The field of federated learning in wireless networks is moving towards addressing the challenges of straggler delays, communication overhead, and privacy preservation. Researchers are exploring innovative solutions such as pinching-antenna systems, differential privacy, and coherence-aware distributed learning to improve the efficiency and accuracy of federated learning in wireless networks. Notable papers in this area include:
- Pinching-antenna-enabled Federated Learning, which investigates the use of pinching-antenna systems to shorten the worst links and increase the on-time completion probability in asynchronous federated learning.
- Differential Privacy as a Perk, which demonstrates that differential privacy can be achieved without employing artificial noise in over-the-air federated learning.
- Fed-PELAD, which proposes a novel federated learning framework that incorporates personalized encoders and a LoRA-adapted shared decoder to reduce communication overhead and improve CSI feedback accuracy.

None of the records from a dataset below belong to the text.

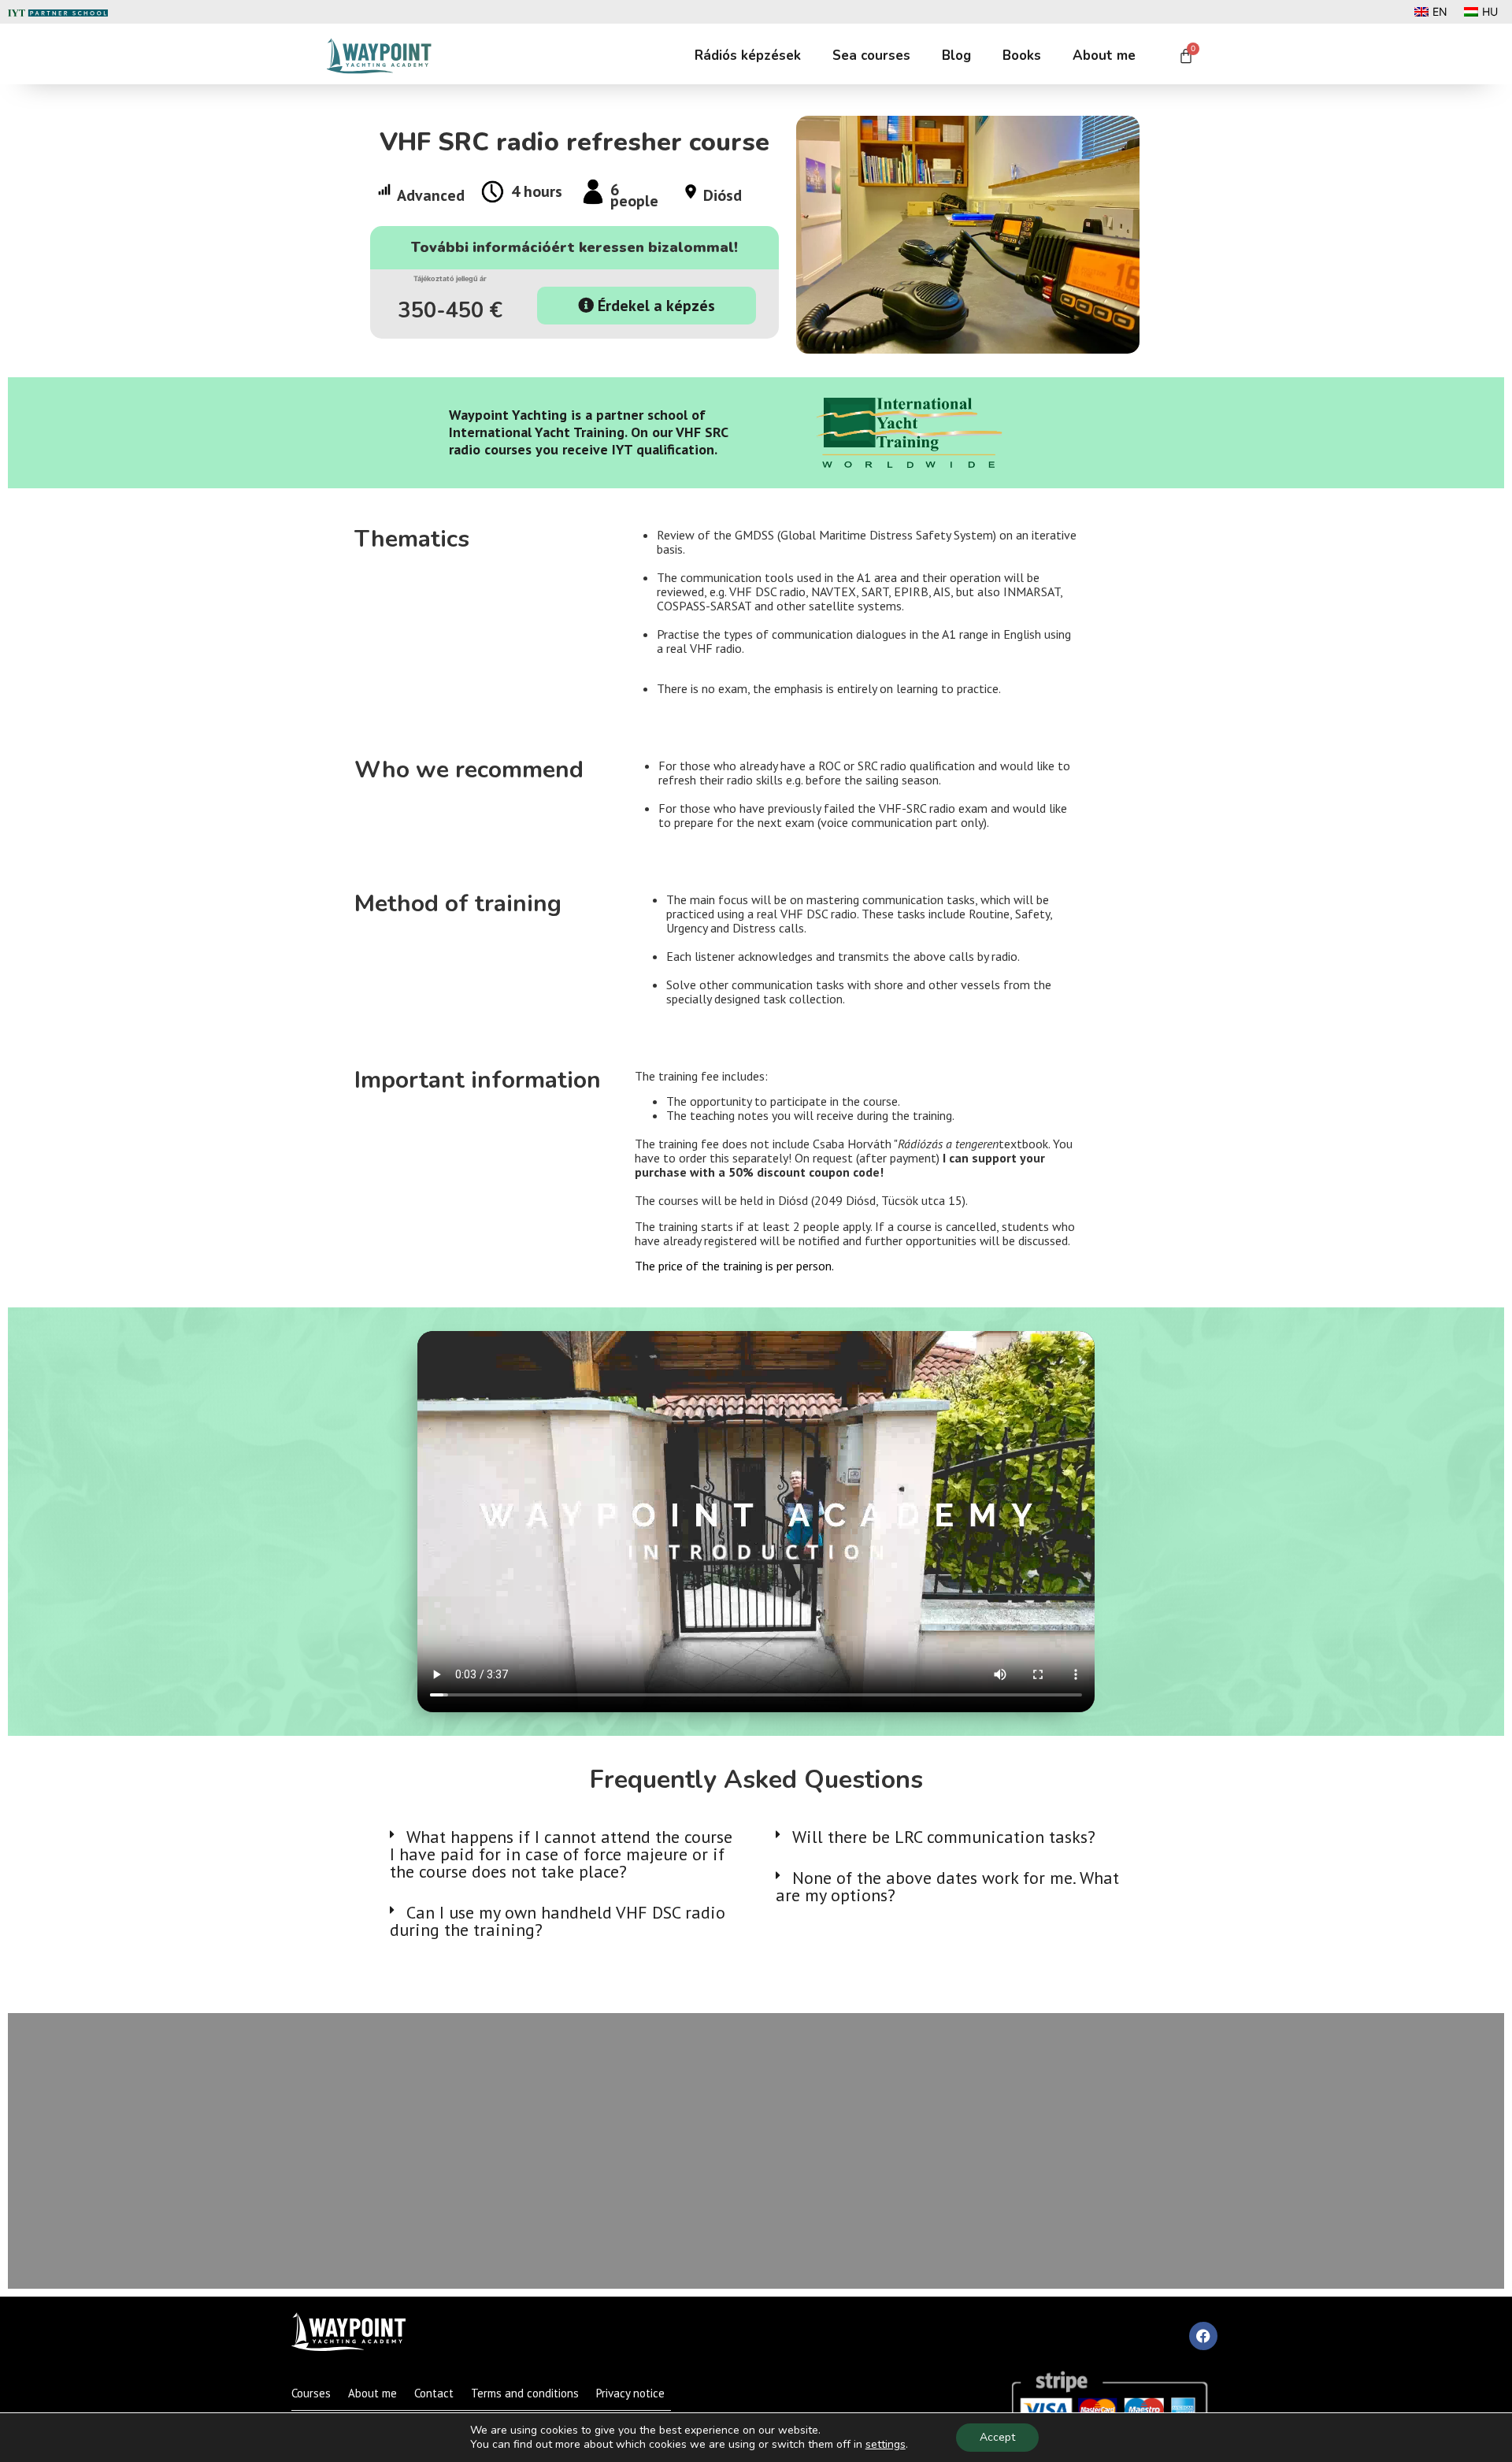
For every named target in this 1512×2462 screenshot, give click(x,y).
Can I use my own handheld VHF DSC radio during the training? (557, 1921)
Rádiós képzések (748, 55)
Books (1021, 55)
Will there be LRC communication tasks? (943, 1837)
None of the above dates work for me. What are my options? (947, 1886)
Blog (956, 55)
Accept (997, 2437)
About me (1104, 55)
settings (885, 2445)
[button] (563, 1854)
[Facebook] (1203, 2336)
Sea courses (871, 55)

- Coherence-Aware Distributed Learning, which introduces a resource-reuse strategy based on product superposition to efficiently schedule both static and dynamic devices in practical wireless federated learning systems.
- Non-Convex Over-the-Air Heterogeneous Federated Learning, which develops novel OTA-FL SGD updates that allow a structured, time-invariant model bias while facilitating reduced variance updates.